To do –
The word "field" occurs in some lines of the data. Return each such line.

□ □ □ □ □

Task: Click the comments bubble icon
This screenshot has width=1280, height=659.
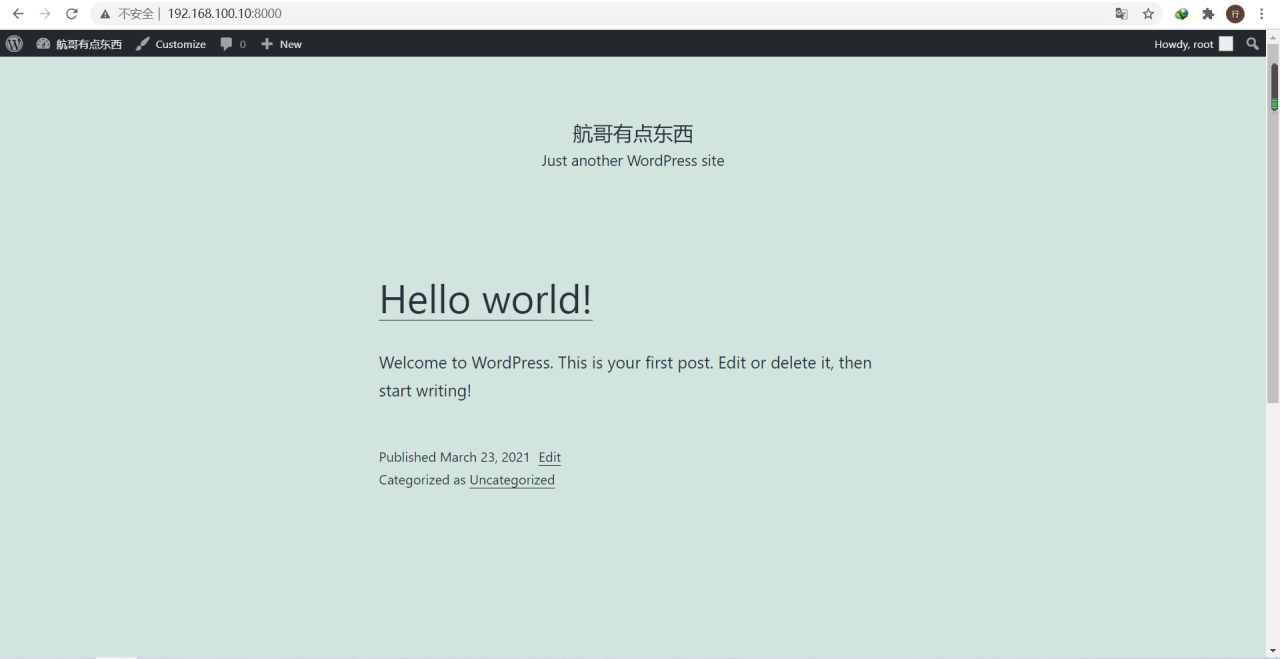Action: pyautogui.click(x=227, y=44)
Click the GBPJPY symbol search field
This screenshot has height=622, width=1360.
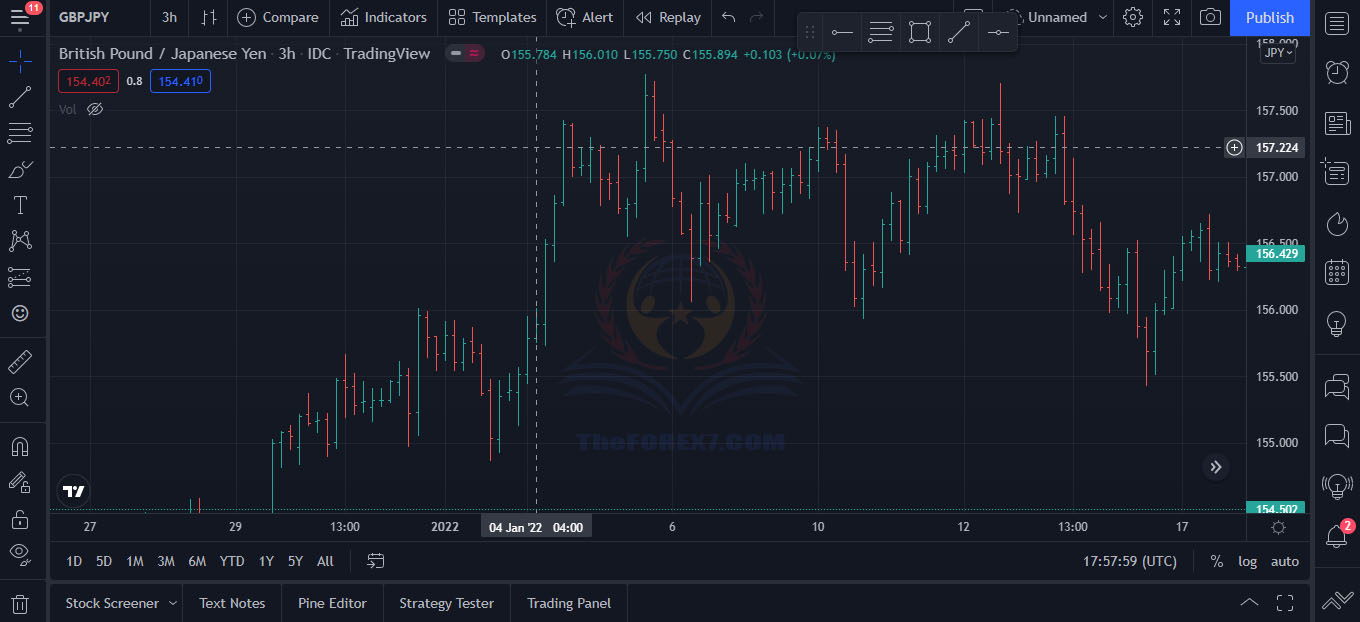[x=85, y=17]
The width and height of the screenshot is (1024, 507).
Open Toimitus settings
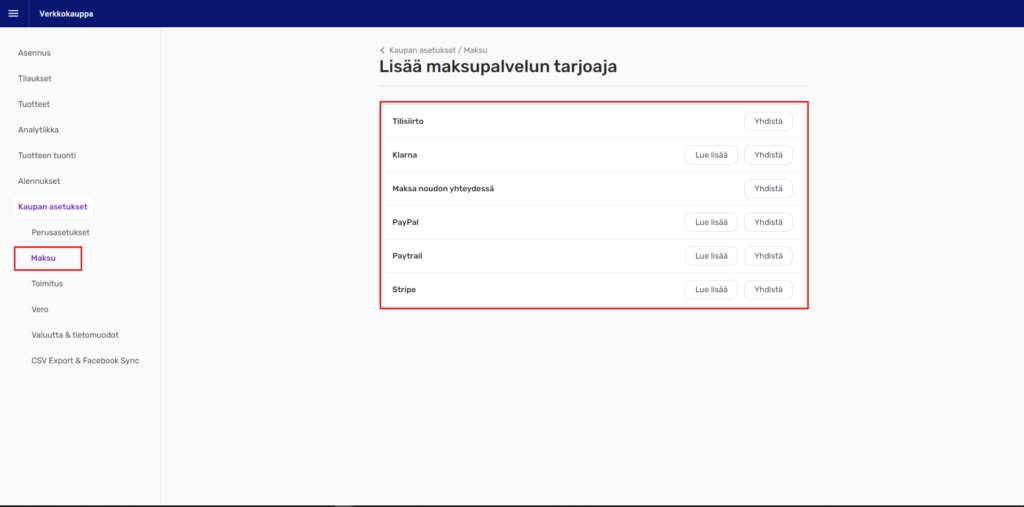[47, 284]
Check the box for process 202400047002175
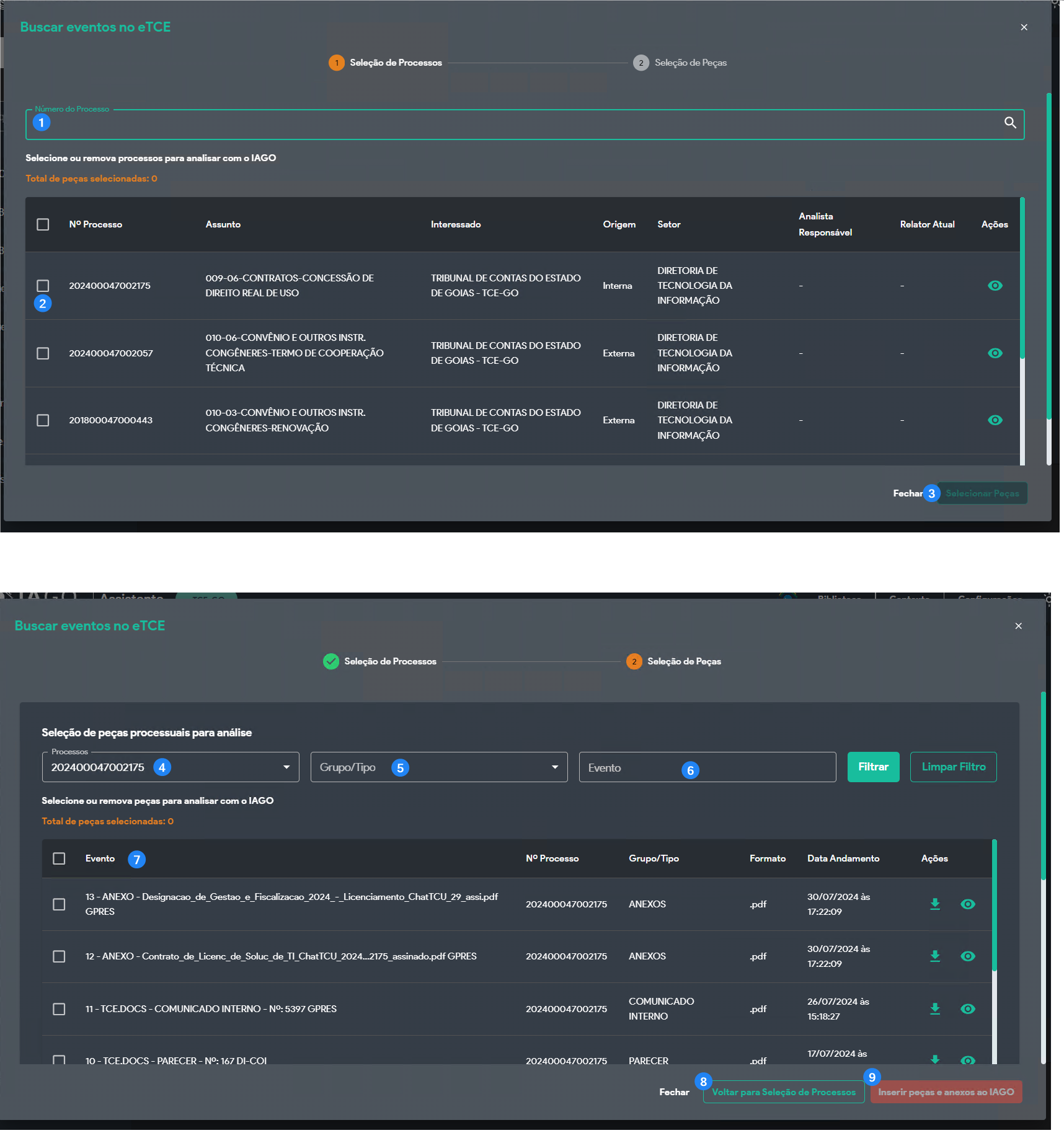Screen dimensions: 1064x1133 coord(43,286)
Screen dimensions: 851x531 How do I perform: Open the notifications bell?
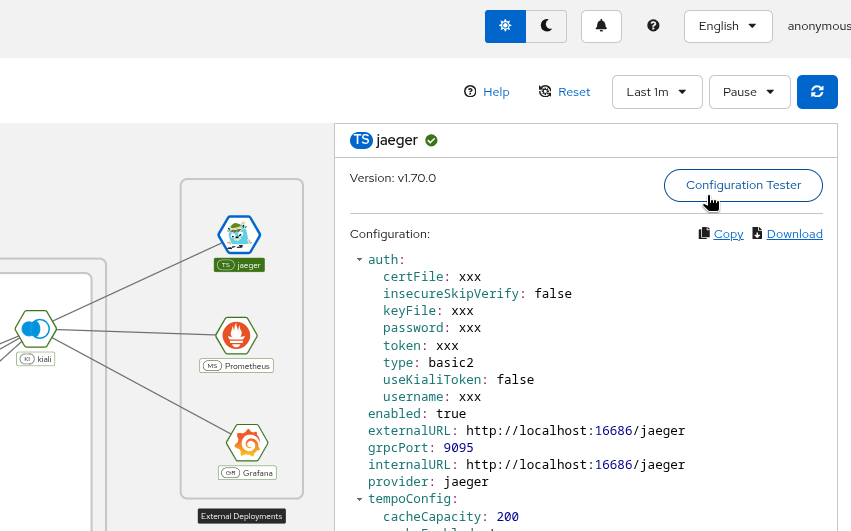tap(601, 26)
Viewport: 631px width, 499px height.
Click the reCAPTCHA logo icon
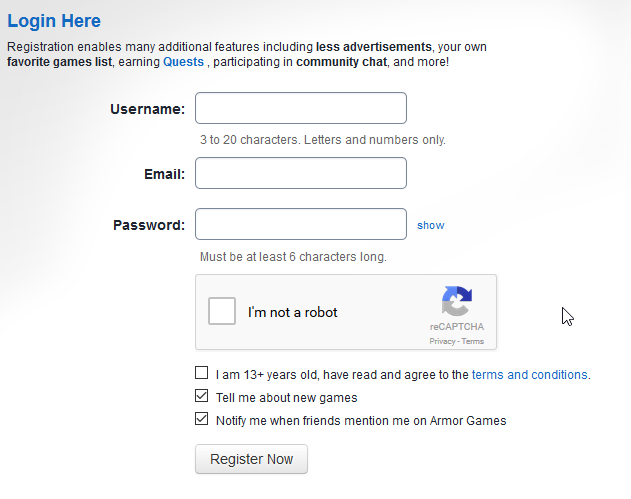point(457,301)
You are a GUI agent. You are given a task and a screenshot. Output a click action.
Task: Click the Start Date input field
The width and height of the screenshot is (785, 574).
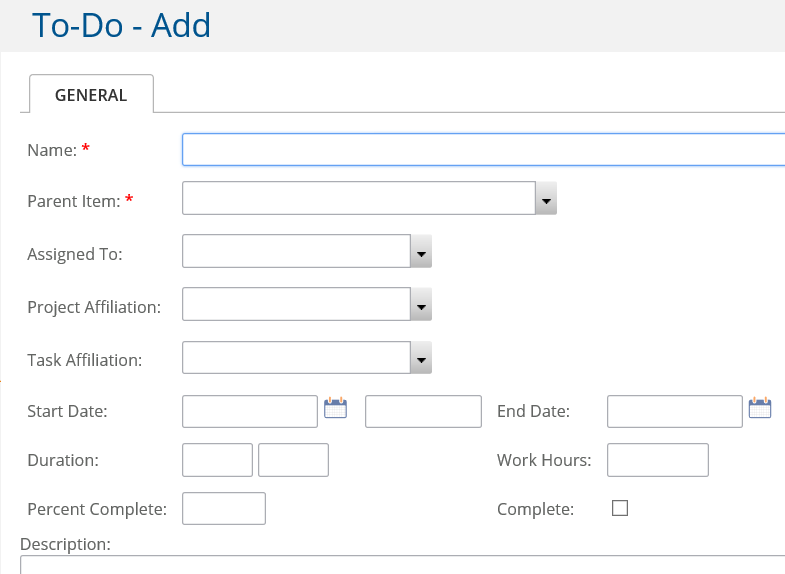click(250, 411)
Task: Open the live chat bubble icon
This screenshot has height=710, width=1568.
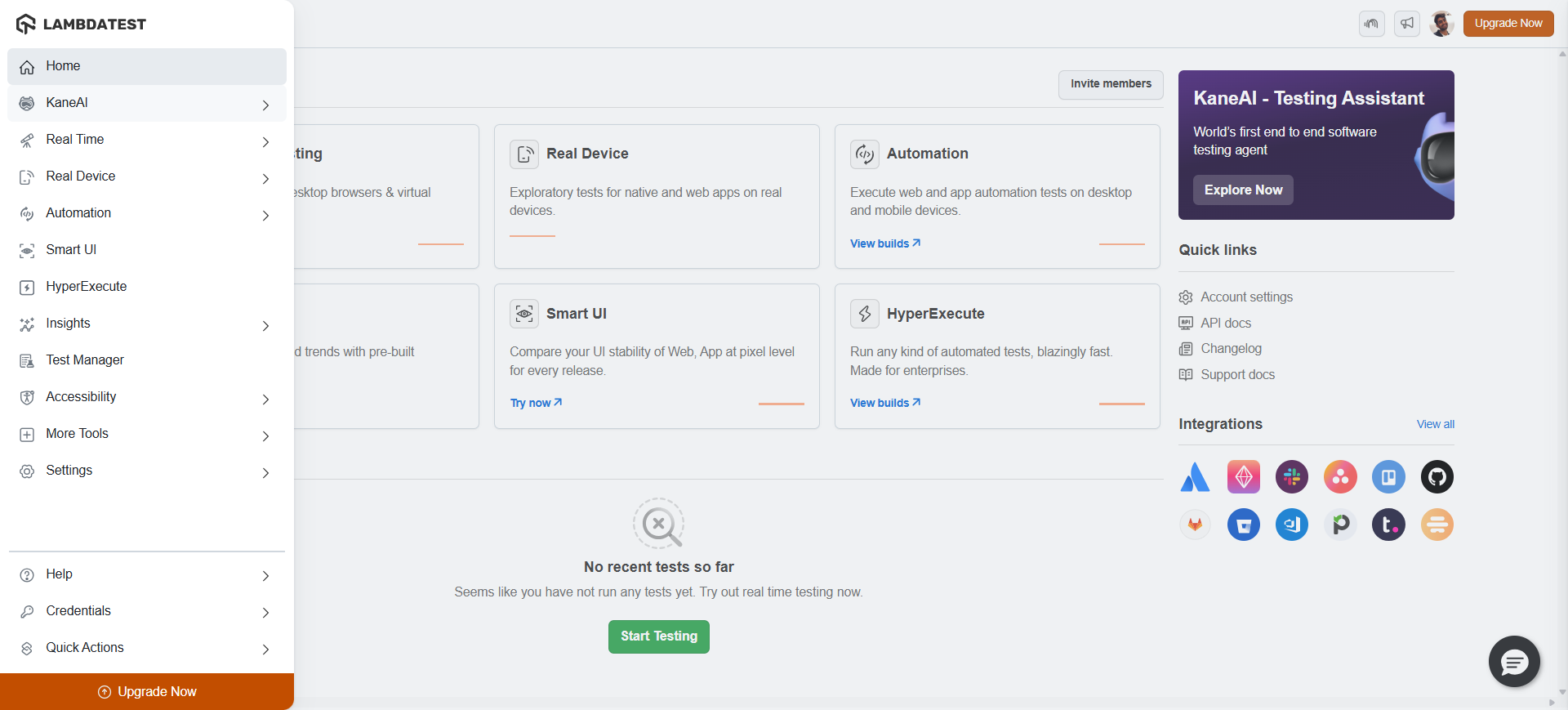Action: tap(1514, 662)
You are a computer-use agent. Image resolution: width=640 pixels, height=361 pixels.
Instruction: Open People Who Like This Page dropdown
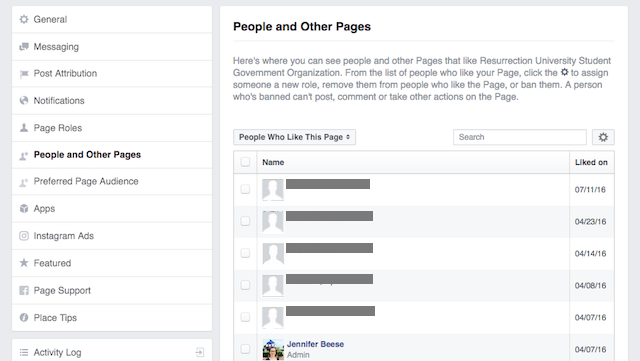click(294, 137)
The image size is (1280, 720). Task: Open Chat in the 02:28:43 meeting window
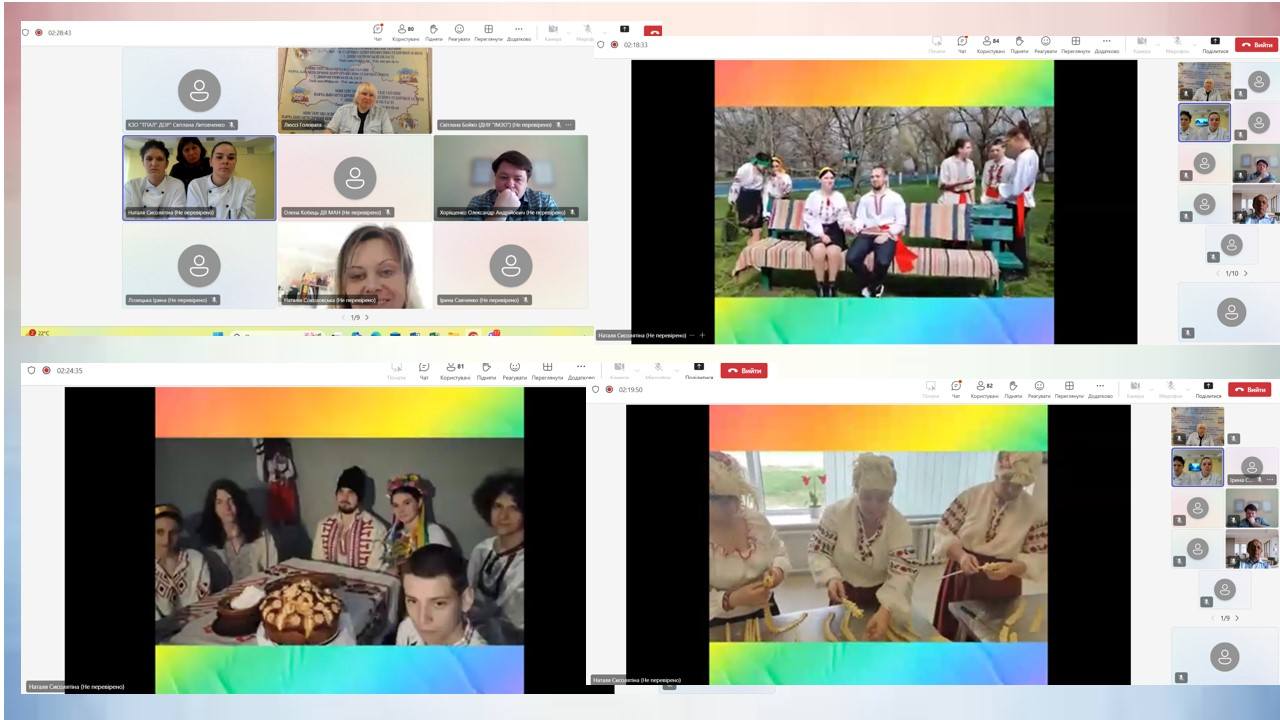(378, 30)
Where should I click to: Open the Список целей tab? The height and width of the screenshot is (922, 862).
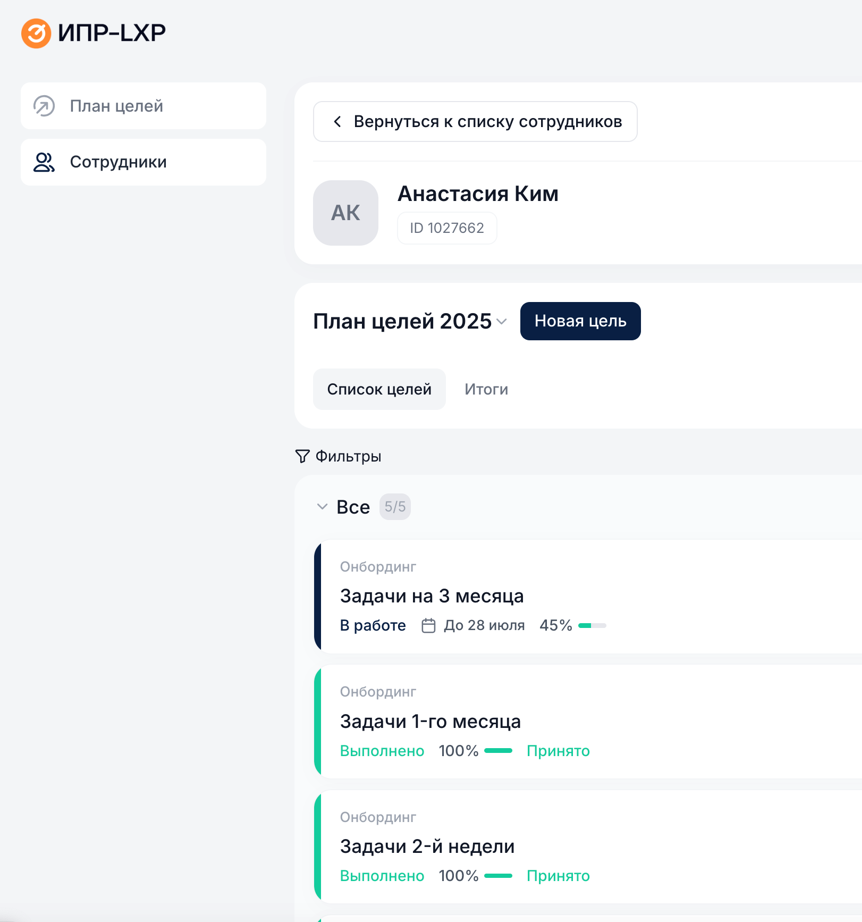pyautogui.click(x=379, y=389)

□ □ □ □ □

Answer to this problem –
Click the GBPJPY symbol search field
Task: Click the Start Date input field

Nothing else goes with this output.